**Available records:**
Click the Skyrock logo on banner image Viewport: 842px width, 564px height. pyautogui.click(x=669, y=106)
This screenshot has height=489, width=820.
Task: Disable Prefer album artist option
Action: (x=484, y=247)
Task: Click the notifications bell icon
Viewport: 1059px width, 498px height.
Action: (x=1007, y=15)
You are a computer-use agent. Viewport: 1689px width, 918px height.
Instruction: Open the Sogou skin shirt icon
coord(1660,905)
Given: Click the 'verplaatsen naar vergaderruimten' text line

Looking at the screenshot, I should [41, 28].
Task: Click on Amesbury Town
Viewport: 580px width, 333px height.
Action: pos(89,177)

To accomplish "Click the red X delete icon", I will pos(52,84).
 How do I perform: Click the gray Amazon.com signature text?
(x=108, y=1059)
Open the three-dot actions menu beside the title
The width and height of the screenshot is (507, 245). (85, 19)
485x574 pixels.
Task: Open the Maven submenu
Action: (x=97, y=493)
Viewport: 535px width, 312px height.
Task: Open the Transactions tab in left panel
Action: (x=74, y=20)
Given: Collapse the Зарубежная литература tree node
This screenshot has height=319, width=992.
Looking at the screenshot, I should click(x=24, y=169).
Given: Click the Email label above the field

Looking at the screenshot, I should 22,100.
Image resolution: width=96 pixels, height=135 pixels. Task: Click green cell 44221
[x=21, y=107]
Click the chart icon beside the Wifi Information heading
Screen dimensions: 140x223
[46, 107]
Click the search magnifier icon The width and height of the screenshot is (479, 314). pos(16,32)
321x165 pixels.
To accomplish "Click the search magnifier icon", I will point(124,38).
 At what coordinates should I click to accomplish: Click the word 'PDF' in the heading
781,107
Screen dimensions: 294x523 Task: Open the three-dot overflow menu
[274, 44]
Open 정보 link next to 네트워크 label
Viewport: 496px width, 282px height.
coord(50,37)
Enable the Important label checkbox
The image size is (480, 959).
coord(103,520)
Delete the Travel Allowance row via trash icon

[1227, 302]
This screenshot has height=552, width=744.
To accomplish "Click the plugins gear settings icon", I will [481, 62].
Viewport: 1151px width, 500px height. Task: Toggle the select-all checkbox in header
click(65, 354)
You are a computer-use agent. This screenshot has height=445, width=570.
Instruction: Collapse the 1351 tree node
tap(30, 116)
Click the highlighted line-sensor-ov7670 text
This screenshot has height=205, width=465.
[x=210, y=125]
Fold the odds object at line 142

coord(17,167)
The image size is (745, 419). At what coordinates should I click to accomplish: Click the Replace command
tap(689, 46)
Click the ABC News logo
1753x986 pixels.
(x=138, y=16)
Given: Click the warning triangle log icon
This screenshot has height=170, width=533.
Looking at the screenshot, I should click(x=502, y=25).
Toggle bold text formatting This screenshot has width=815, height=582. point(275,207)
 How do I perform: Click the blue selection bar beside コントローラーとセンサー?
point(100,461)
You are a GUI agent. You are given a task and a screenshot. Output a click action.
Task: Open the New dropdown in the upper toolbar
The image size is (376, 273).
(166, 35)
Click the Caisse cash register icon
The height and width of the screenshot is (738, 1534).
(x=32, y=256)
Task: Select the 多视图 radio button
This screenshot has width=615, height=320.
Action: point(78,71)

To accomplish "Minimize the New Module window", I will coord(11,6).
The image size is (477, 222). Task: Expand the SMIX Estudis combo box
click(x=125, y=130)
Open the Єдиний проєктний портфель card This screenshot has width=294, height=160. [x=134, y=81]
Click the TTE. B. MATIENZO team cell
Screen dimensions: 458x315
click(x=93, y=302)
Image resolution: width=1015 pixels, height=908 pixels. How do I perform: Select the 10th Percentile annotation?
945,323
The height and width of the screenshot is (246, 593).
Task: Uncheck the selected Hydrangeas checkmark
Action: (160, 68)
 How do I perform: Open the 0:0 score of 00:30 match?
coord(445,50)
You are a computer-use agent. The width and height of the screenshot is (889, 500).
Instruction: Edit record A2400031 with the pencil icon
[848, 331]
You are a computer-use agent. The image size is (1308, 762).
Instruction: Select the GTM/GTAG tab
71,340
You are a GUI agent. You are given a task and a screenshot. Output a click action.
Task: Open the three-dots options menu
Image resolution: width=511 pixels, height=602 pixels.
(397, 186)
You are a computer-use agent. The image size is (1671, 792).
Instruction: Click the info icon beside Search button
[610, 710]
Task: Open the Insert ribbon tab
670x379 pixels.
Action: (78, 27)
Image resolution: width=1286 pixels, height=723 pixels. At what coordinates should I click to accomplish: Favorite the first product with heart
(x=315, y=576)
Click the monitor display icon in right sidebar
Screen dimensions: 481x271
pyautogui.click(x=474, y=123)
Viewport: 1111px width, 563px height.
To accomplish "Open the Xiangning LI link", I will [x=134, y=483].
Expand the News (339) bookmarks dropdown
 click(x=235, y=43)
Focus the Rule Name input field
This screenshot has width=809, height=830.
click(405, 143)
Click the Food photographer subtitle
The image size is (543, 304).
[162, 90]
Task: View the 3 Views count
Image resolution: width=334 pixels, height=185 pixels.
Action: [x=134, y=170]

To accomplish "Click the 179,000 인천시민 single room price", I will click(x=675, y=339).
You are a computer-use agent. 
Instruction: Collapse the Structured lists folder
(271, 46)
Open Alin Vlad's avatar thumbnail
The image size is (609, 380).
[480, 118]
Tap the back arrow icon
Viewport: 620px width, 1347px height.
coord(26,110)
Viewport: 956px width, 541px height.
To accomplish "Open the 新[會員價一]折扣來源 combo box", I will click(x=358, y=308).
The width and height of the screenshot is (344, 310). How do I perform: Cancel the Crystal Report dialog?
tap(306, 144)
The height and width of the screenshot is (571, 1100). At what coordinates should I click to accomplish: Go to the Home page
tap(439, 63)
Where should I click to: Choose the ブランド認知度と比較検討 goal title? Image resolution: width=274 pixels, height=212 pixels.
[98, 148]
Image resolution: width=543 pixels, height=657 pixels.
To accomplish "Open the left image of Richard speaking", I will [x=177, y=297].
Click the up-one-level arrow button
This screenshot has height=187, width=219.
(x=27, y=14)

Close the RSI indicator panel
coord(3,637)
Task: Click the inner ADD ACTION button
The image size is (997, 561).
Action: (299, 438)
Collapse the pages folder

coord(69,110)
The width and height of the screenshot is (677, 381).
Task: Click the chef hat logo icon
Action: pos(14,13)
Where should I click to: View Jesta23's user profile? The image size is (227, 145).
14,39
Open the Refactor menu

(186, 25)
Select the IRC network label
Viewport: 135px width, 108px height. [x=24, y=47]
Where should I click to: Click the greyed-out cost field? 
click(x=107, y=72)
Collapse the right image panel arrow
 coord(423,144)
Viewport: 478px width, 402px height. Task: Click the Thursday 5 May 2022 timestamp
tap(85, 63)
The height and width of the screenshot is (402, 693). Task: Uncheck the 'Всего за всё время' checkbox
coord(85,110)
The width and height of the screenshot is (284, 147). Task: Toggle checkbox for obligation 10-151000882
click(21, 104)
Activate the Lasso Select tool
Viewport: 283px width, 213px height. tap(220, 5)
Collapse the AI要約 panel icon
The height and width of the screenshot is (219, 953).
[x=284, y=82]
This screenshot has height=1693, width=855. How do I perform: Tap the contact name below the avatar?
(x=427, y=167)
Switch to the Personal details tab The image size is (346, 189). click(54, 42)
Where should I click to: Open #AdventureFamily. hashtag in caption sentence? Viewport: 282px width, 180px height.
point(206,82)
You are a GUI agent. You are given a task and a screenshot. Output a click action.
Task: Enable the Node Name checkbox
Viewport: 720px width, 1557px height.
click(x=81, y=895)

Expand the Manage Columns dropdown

**What the task requires:** Retype all of the entries exactly, please.

**Solution to the exercise:**
Click the Skyrock logo on banner image Viewport: 842px width, 564px height. pyautogui.click(x=669, y=106)
This screenshot has height=489, width=820.
Task: Disable Prefer album artist option
Action: (x=484, y=247)
Task: Click the notifications bell icon
Viewport: 1059px width, 498px height.
Action: (x=1007, y=15)
You are a computer-use agent. Viewport: 1689px width, 918px height.
Instruction: Open the Sogou skin shirt icon
coord(1660,905)
Given: Click the 'verplaatsen naar vergaderruimten' text line

Looking at the screenshot, I should [41, 28].
Task: Click on Amesbury Town
Viewport: 580px width, 333px height.
Action: pos(89,177)

To accomplish "Click the red X delete icon", I will pos(52,84).
 How do I perform: Click the gray Amazon.com signature text?
(x=108, y=1059)
Open the three-dot actions menu beside the title
The width and height of the screenshot is (507, 245). (85, 19)
485x574 pixels.
Task: Open the Maven submenu
Action: (x=97, y=493)
Viewport: 535px width, 312px height.
Task: Open the Transactions tab in left panel
Action: (x=74, y=20)
Given: Collapse the Зарубежная литература tree node
This screenshot has height=319, width=992.
Looking at the screenshot, I should click(x=24, y=169).
Given: Click the Email label above the field

Looking at the screenshot, I should 22,100.
Image resolution: width=96 pixels, height=135 pixels. Task: Click green cell 44221
[x=21, y=107]
Click the chart icon beside the Wifi Information heading
Screen dimensions: 140x223
[46, 107]
Click the search magnifier icon The width and height of the screenshot is (479, 314). pos(16,32)
321x165 pixels.
To accomplish "Click the search magnifier icon", I will point(124,38).
 At what coordinates should I click to accomplish: Click the word 'PDF' in the heading
781,107
Screen dimensions: 294x523 Task: Open the three-dot overflow menu
[274, 44]
Open 정보 link next to 네트워크 label
Viewport: 496px width, 282px height.
coord(50,37)
Enable the Important label checkbox
The image size is (480, 959).
coord(103,520)
Delete the Travel Allowance row via trash icon

[1227, 302]
This screenshot has height=552, width=744.
To accomplish "Click the plugins gear settings icon", I will [481, 62].
Viewport: 1151px width, 500px height. Task: Toggle the select-all checkbox in header
click(65, 354)
You are a computer-use agent. This screenshot has height=445, width=570.
Instruction: Collapse the 1351 tree node
tap(30, 116)
Click the highlighted line-sensor-ov7670 text
This screenshot has height=205, width=465.
[x=210, y=125]
Fold the odds object at line 142

coord(17,167)
The image size is (745, 419). At what coordinates should I click to accomplish: Click the Replace command
tap(689, 46)
Click the ABC News logo
1753x986 pixels.
(x=138, y=16)
Given: Click the warning triangle log icon
This screenshot has height=170, width=533.
Looking at the screenshot, I should click(x=502, y=25).
Toggle bold text formatting This screenshot has width=815, height=582. point(275,207)
 How do I perform: Click the blue selection bar beside コントローラーとセンサー?
point(100,461)
You are a GUI agent. You are given a task and a screenshot. Output a click action.
Task: Open the New dropdown in the upper toolbar
The image size is (376, 273).
(166, 35)
Click the Caisse cash register icon
The height and width of the screenshot is (738, 1534).
(x=32, y=256)
Task: Select the 多视图 radio button
This screenshot has width=615, height=320.
Action: point(78,71)

To accomplish "Minimize the New Module window", I will coord(11,6).
The image size is (477, 222). Task: Expand the SMIX Estudis combo box
click(x=125, y=130)
Open the Єдиний проєктний портфель card This screenshot has width=294, height=160. [x=134, y=81]
Click the TTE. B. MATIENZO team cell
Screen dimensions: 458x315
click(x=93, y=302)
Image resolution: width=1015 pixels, height=908 pixels. How do I perform: Select the 10th Percentile annotation?
945,323
The height and width of the screenshot is (246, 593).
Task: Uncheck the selected Hydrangeas checkmark
Action: (160, 68)
 How do I perform: Open the 0:0 score of 00:30 match?
coord(445,50)
You are a computer-use agent. The width and height of the screenshot is (889, 500).
Instruction: Edit record A2400031 with the pencil icon
[848, 331]
You are a computer-use agent. The image size is (1308, 762).
Instruction: Select the GTM/GTAG tab
71,340
You are a GUI agent. You are given a task and a screenshot. Output a click action.
Task: Open the three-dots options menu
Image resolution: width=511 pixels, height=602 pixels.
(397, 186)
You are a computer-use agent. The image size is (1671, 792).
Instruction: Click the info icon beside Search button
[610, 710]
Task: Open the Insert ribbon tab
670x379 pixels.
Action: (78, 27)
Image resolution: width=1286 pixels, height=723 pixels. At what coordinates should I click to accomplish: Favorite the first product with heart
(x=315, y=576)
Click the monitor display icon in right sidebar
Screen dimensions: 481x271
pyautogui.click(x=474, y=123)
Viewport: 1111px width, 563px height.
To accomplish "Open the Xiangning LI link", I will [x=134, y=483].
Expand the News (339) bookmarks dropdown
 click(x=235, y=43)
Focus the Rule Name input field
This screenshot has width=809, height=830.
click(405, 143)
Click the Food photographer subtitle
The image size is (543, 304).
[162, 90]
Task: View the 3 Views count
Image resolution: width=334 pixels, height=185 pixels.
Action: [x=134, y=170]

To accomplish "Click the 179,000 인천시민 single room price", I will click(x=675, y=339).
You are a computer-use agent. 
Instruction: Collapse the Structured lists folder
(271, 46)
Open Alin Vlad's avatar thumbnail
The image size is (609, 380).
[480, 118]
Tap the back arrow icon
Viewport: 620px width, 1347px height.
coord(26,110)
Viewport: 956px width, 541px height.
To accomplish "Open the 新[會員價一]折扣來源 combo box", I will click(x=358, y=308).
The width and height of the screenshot is (344, 310). How do I perform: Cancel the Crystal Report dialog?
tap(306, 144)
The height and width of the screenshot is (571, 1100). At what coordinates should I click to accomplish: Go to the Home page
tap(439, 63)
Where should I click to: Choose the ブランド認知度と比較検討 goal title? Image resolution: width=274 pixels, height=212 pixels.
[98, 148]
Image resolution: width=543 pixels, height=657 pixels.
To accomplish "Open the left image of Richard speaking", I will [x=177, y=297].
Click the up-one-level arrow button
This screenshot has height=187, width=219.
(x=27, y=14)

Close the RSI indicator panel
coord(3,637)
Task: Click the inner ADD ACTION button
The image size is (997, 561).
Action: (299, 438)
Collapse the pages folder

coord(69,110)
The width and height of the screenshot is (677, 381).
Task: Click the chef hat logo icon
Action: pos(14,13)
Where should I click to: View Jesta23's user profile? The image size is (227, 145).
14,39
Open the Refactor menu

(186, 25)
Select the IRC network label
Viewport: 135px width, 108px height. [x=24, y=47]
Where should I click to: Click the greyed-out cost field? 
click(x=107, y=72)
Collapse the right image panel arrow
 coord(423,144)
Viewport: 478px width, 402px height. Task: Click the Thursday 5 May 2022 timestamp
tap(85, 63)
The height and width of the screenshot is (402, 693). Task: Uncheck the 'Всего за всё время' checkbox
coord(85,110)
The width and height of the screenshot is (284, 147). Task: Toggle checkbox for obligation 10-151000882
click(21, 104)
Activate the Lasso Select tool
Viewport: 283px width, 213px height. tap(220, 5)
Collapse the AI要約 panel icon
The height and width of the screenshot is (219, 953).
[x=284, y=82]
This screenshot has height=1693, width=855. How do I perform: Tap the contact name below the avatar?
(x=427, y=167)
Switch to the Personal details tab The image size is (346, 189). click(54, 42)
Where should I click to: Open #AdventureFamily. hashtag in caption sentence? Viewport: 282px width, 180px height.
point(206,82)
You are a GUI agent. You are given a task and a screenshot. Output a click action.
Task: Enable the Node Name checkbox
Viewport: 720px width, 1557px height.
click(x=81, y=895)

Expand the Manage Columns dropdown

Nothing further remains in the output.